TRECHO FORNECIDO:
______
5 – Filtro da abertura do processo: (nem todos os casos investigados são denunciados):

(a) filtro dos requisitos formais: CPP, art. 41 (denúncias genéricas, denúncia ineptas);

(b) filtro do “engavetamento” no Ministério Público (como denunciou em seu dia o Sen. Pedro Simon);

(c) filtro das imunidades (parlamentares, do Presidente da República etc.);

(d) filtro do art. 366 do CPP (suspensão do processo no caso de citação por edital) etc.

 

6 – Filtro da comprovação legal e judicial do delito (exigida pela presunção de inocência e demais garantias do devido processo legal). Nem todos os casos denunciados são comprovados:

(a) o direito exige provas lícitas, mas muitas são obtidas de forma ilícita;

(b) provas judicialmente produzidas (provas produzidas na fase investigativa, se não confirmadas em juízo não valem, salvo exceções);

(c) vítimas e testemunhas que têm medo (pouco funcionam os programas de proteção às vítimas e testemunhas);

(d) vítimas e testemunhas que desaparecem (morosidade da Justiça) ou são mortas;

(e) atraso tecnológico da Justiça (precatórias e rogatórias morosas; pouca utilização da videoconferência etc.; mesmo na era digital a Justiça criminal continua analógica).
______
SEÇÃO DE DADOS:
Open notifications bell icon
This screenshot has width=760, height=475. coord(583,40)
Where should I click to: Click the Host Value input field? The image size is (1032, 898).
______
OBJETIVOS:
- A) Responda com base no trecho sobre os filtros do processo penal:
(i) Que artigo do CPP prevê a suspensão do processo no caso de citação por edital?
(ii) Quem denunciou o "engavetamento" no Ministério Público?
(iii) Como a Justiça criminal continua, mesmo na era digital?
- B) Edite a parte do trecho sobre os filtros do processo penal que vai de "(c) filtro das" a "por edital) etc.", substituindo "imunidades" por "prerrogativas".
Baseie-se somente no trecho fornecido.

RESPOSTAS ESCRITAS:
- A)
(i) O art. 366 do CPP.
(ii) O Sen. Pedro Simon.
(iii) Analógica.

- B)
(c) filtro das prerrogativas (parlamentares, do Presidente da República etc.);

(d) filtro do art. 366 do CPP (suspensão do processo no caso de citação por edital) etc.